**ACTIVITY:** All pictures are to be dropped, and everything else in the data duplicated exactly.

**DATA SUPPLIED:**
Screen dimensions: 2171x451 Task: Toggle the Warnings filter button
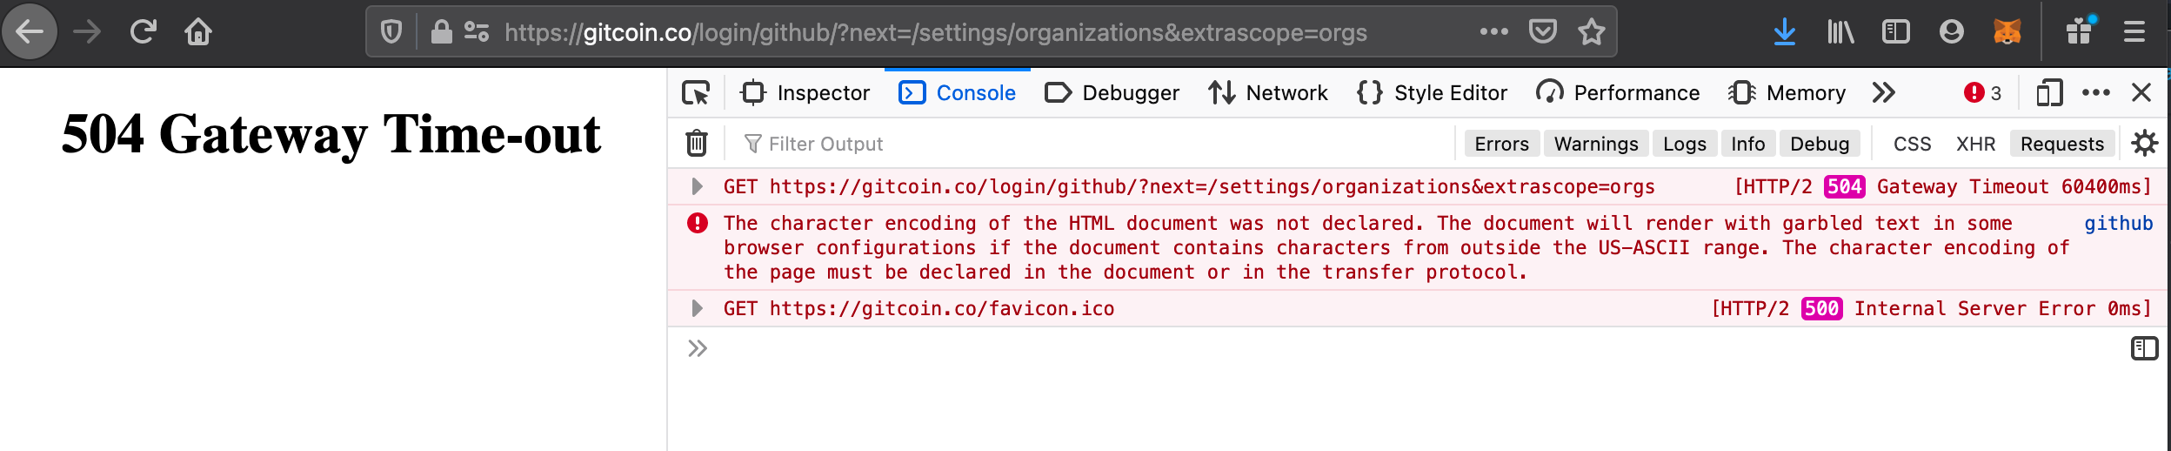point(1596,144)
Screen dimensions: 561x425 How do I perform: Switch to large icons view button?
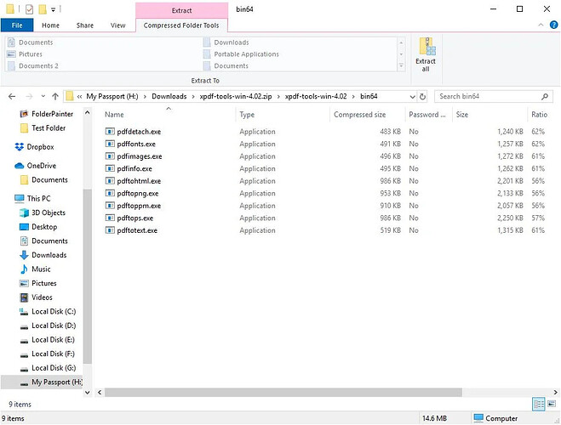[x=552, y=403]
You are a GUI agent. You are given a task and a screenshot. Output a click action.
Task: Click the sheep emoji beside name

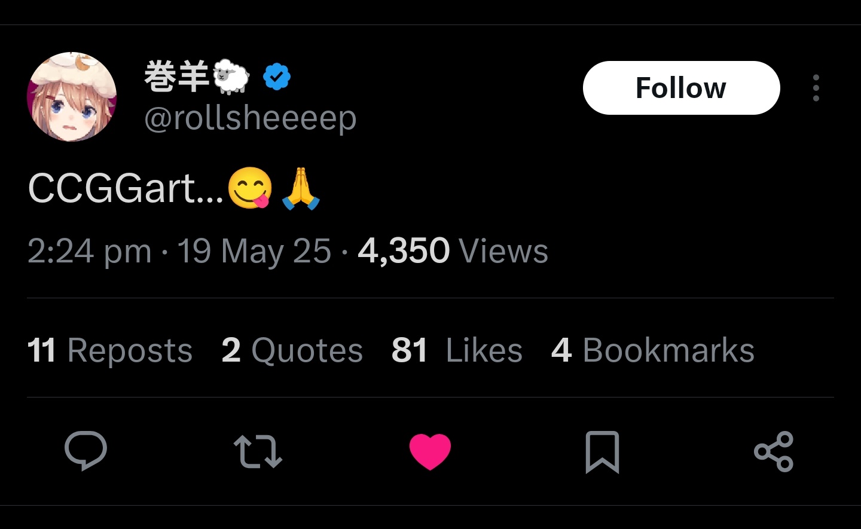(x=231, y=77)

**RESULT:**
Screen dimensions: 2171x451 Task: Toggle the Warnings filter button
point(1596,144)
Screen dimensions: 561x425 How do I perform: Switch to large icons view button?
[x=552, y=403]
You are a GUI agent. You are given a task and a screenshot. Output a click action.
Task: Click the sheep emoji beside name

(x=231, y=77)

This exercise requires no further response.